Entries provided >>

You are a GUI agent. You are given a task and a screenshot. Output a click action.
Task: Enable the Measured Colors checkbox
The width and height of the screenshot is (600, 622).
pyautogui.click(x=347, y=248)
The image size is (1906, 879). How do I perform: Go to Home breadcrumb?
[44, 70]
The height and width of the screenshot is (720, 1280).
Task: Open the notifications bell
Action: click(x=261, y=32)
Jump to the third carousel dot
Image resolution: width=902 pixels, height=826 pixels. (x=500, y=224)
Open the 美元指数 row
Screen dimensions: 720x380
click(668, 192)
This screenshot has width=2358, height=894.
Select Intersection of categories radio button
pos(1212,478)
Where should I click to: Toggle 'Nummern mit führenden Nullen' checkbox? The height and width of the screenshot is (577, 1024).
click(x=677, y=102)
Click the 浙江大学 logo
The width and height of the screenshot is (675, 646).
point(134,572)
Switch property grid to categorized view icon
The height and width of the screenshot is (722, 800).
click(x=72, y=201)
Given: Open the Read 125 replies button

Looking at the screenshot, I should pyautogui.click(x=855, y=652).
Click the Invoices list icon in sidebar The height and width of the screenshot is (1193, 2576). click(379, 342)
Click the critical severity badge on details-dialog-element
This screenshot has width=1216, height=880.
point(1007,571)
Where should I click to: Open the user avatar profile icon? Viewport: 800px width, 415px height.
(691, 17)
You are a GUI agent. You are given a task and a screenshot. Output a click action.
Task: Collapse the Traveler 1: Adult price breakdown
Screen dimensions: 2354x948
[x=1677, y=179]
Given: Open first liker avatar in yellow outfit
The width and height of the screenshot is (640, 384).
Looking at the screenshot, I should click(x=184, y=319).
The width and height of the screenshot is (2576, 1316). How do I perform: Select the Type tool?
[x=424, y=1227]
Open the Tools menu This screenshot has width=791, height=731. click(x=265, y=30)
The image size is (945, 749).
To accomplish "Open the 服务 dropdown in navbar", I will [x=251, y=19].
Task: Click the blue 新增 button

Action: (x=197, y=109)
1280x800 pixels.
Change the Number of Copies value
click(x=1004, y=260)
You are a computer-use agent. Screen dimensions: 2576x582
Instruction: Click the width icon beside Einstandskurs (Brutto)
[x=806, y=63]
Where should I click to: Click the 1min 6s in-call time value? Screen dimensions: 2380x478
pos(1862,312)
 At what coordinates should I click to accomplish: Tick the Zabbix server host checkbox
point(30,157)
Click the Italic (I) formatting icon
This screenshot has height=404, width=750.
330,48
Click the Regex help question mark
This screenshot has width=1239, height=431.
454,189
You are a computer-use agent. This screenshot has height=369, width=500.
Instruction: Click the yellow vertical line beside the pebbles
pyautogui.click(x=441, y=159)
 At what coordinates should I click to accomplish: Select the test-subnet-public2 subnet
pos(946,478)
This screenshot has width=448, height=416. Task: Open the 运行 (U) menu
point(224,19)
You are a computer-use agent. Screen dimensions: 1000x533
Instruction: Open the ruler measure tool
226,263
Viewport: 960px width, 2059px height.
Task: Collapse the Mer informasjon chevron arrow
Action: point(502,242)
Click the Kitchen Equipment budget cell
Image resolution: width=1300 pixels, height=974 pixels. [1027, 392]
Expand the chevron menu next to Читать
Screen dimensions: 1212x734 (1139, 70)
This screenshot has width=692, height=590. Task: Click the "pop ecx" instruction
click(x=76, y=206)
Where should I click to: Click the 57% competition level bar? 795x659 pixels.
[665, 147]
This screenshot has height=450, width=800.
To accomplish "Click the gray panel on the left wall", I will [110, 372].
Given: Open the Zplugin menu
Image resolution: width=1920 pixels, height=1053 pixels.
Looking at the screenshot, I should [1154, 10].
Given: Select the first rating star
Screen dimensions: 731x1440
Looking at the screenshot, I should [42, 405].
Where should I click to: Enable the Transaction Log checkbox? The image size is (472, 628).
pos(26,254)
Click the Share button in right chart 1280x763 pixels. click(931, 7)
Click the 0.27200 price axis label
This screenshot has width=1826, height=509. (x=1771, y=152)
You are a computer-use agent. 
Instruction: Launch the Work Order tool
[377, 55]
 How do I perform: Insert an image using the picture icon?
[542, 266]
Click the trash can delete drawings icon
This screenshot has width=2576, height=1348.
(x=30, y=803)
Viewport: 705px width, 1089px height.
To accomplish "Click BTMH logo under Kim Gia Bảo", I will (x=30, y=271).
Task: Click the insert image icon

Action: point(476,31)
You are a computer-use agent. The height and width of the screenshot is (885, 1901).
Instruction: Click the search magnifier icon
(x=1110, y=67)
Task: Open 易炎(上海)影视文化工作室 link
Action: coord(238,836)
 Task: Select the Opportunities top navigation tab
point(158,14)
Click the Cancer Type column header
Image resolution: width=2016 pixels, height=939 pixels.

Exercise prompt >> One number is the whole answer: how many lines in the records contain "agent".

Response to the task >> 7